Let me start by saying I love Tweetbot on my iPhone, and that’s why I was willing to give the Mac version a try, even though I knew from the screenshots that there were aspects of its design I probably wouldn’t be happy with.
Before installing Tweetbot, my biggest concern was with the toolbar or tab bar along the left edge of its window. A big dark bar that’s largely empty seems like a waste to me. In the screenshot, I have more buttons showing than I really think is necessary, simply because turning them off (which you can do via the
submenu) leaves more empty space. You can get rid of the toolbar temporarily by opening a new Tweetbot window (which won’t have a toolbar) and closing the original, but the next time you switch views—from the Timeline to Mentions, for example—a new window with a toolbar will appear. Despite having both menu items and keyboard shortcuts for changing views, Tweetbot insists on showing you a toolbar.There’s more wasted space along the bottom. Another mostly empty dark bar that holds nothing but the gear icon, a target for a popup menu.
(To Tweetbot’s credit, it saves some space by putting the list and new tweet buttons in the title bar.)
The choices for font and font size are unnecessarily limited. There’s no font choice at all, and the sizes are Tiny, Small, Medium, Large, and Huge. What’s the point of having a computer full of fonts if I can’t use them?
On the iMac, I’ve been switching between Large, which isn’t quite large enough, and Huge, which is too much so. On the MacBook Air, where my eyes are closer to the screen, Large works well.
Overall, Tweetbot’s preferences are thin. There are no themes, not even a light and dark. Even Apple, the king of “we know what’s best,” gives you the freedom to choose any font, font size, and color in Messages.
An app that’s all about text should give the user a better opportunity to make the reading experience comfortable.
There are some other oddities. Tweeted photos are actually shown smaller on the Mac than they are on the iPhone, although large inline photos are a recent development on the iPhone. The “Retweeted by” notation is bold and dark, a strange choice for metadata; the iOS version uses light gray to avoid intruding on the tweet text.
Update 3/20/14
Magically, an updated Tweetbot, 1.5, appears in the Mac App Store the day after I complain. It has an option for showing large inline images like the iOS version, but I everything else about the display looks the same.
What bothered me the most, though, was Tweetbot’s decision to set itself apart from other apps by putting a dark border around three sides of its window. This is OK in a graphics app, where you make the windows large (if not full-screen) and work in them for long periods of time; but it’s distracting in an app with a little window that sits off in the corner of your screen, usually in the background. It just doesn’t fit in with everything around it.
This is the biggest difference between an iOS app and a Mac app. In iOS, every app gets the whole screen to itself—it’s a solo player. But on the Mac, apps are part of an ensemble and should coordinate with the group. Tweetbot doesn’t. It keeps playing lead when it’s supposed to be harmonizing in the background.

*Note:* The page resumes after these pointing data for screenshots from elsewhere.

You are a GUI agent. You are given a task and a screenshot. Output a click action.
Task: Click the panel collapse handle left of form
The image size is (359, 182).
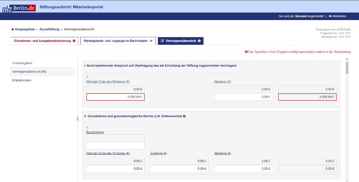pyautogui.click(x=78, y=119)
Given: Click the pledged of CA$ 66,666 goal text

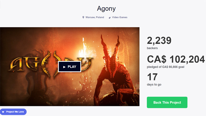Looking at the screenshot, I should (166, 67).
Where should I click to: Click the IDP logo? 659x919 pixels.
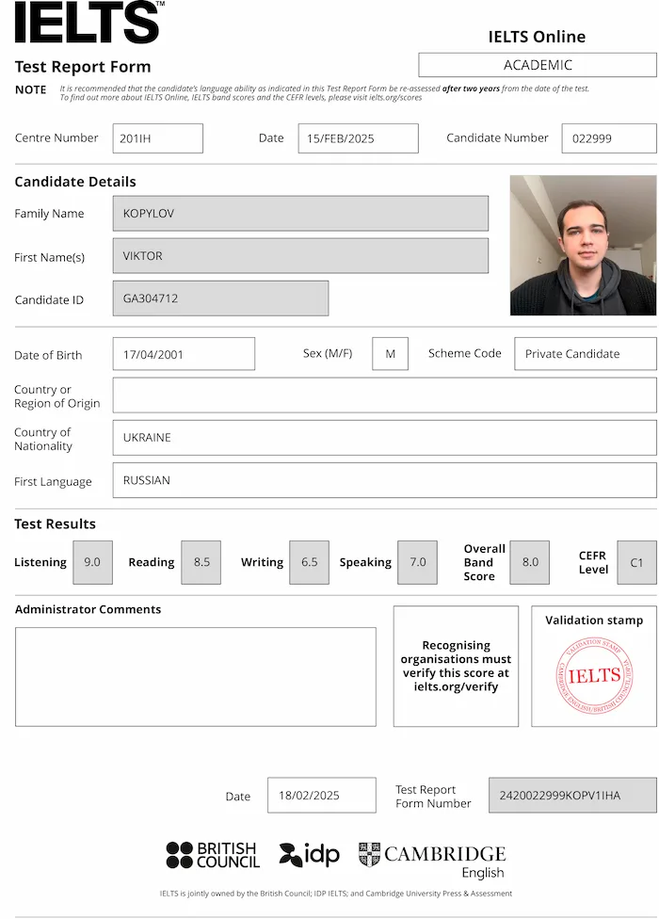click(309, 855)
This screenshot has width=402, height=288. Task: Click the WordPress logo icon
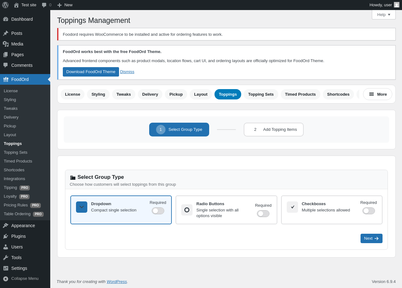(x=5, y=5)
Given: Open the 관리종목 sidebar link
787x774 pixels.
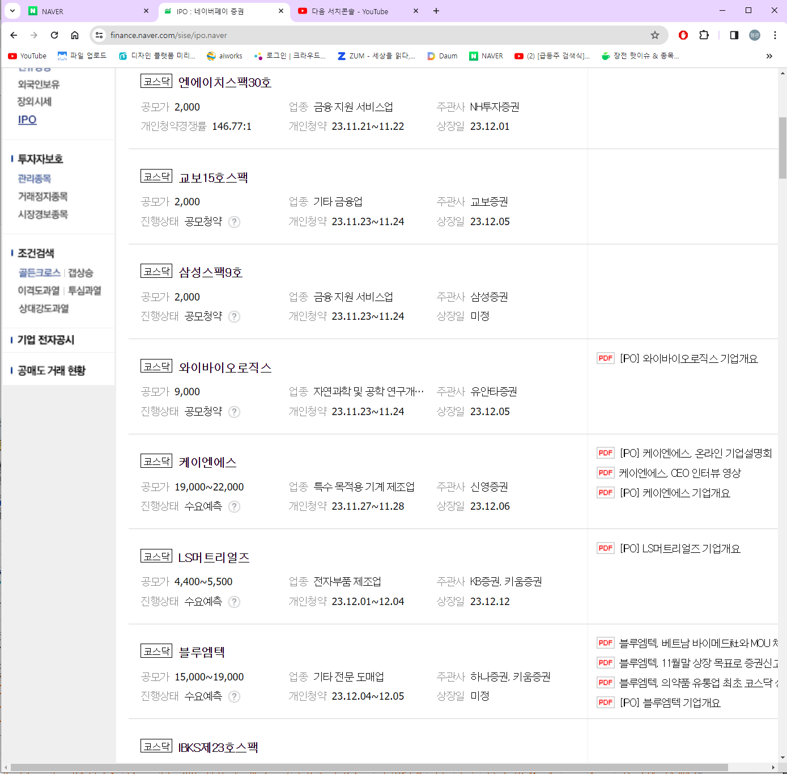Looking at the screenshot, I should (33, 178).
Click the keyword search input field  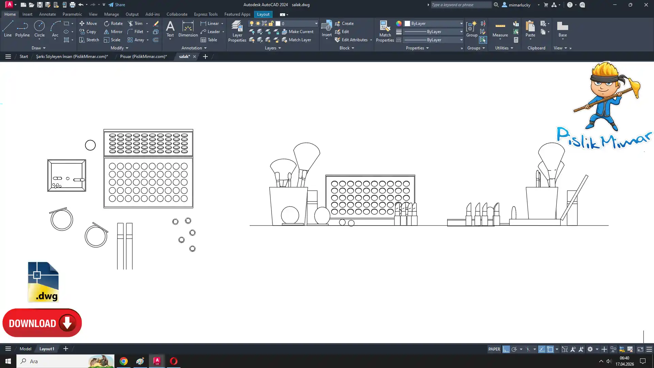tap(461, 5)
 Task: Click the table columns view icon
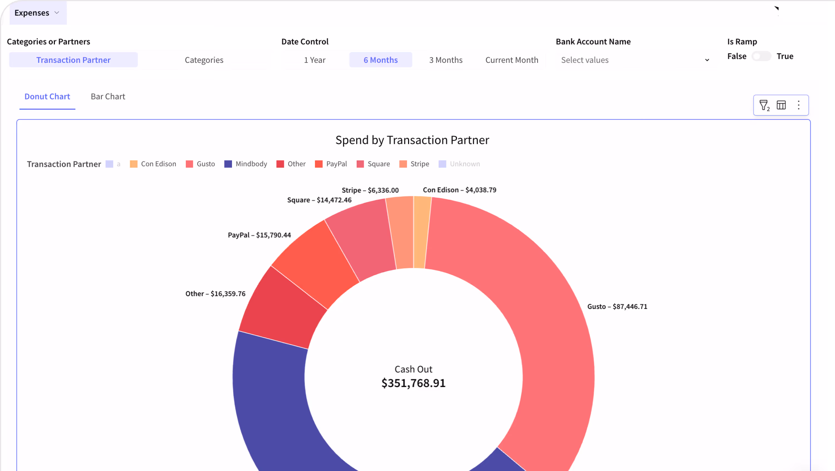click(x=781, y=105)
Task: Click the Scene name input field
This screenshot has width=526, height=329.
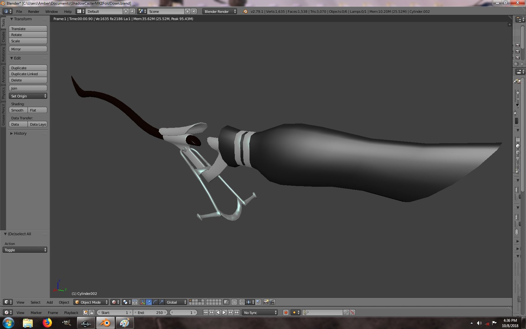Action: point(166,11)
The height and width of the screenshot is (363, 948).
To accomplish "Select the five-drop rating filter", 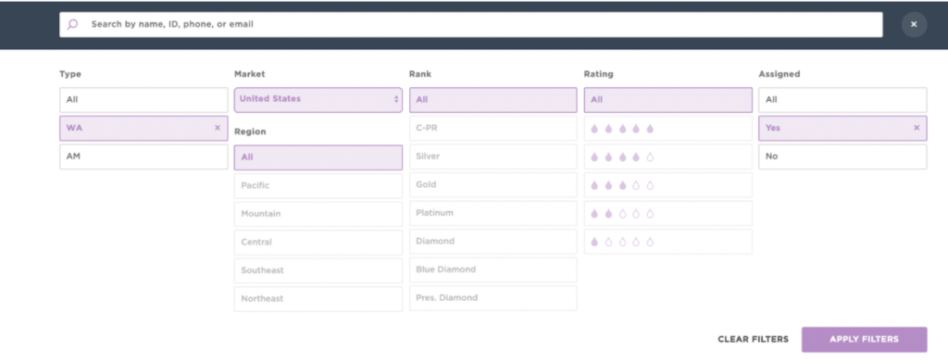I will click(668, 129).
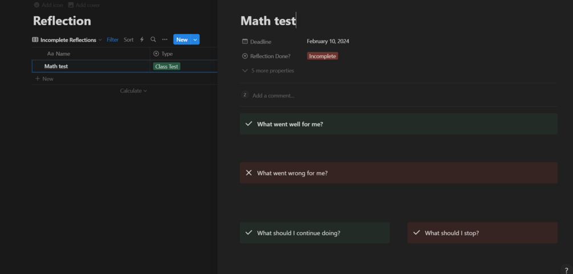Click the Add icon smiley
This screenshot has width=573, height=274.
[36, 5]
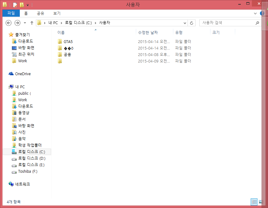This screenshot has width=268, height=208.
Task: Expand the quick access toolbar customization dropdown
Action: point(28,5)
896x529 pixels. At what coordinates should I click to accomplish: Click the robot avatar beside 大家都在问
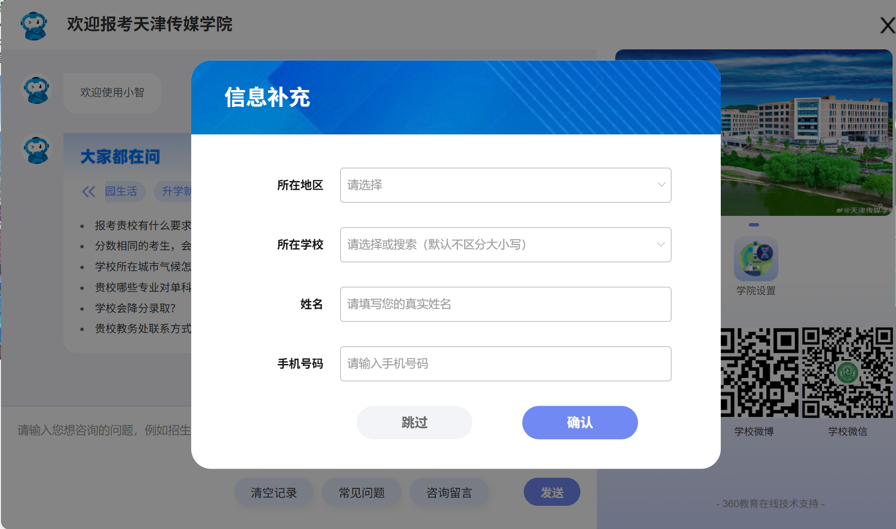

So why is Tweetbot more acceptable to me on the MacBook Air than on the iMac? The biggest reason, I think, is ambient lighting. Tweetbot’s thick dark borders stand out more in the bright office environment where I use my iMac than in the cozy reading corner at home where I use my MacBook Air.
I’m giving Tweetbot a few more days before deciding whether to stick with it. What I find jarring about the borders today may be no big deal a week from now. I’m less optimistic about the font size—I’m used to having complete control—but we’ll see.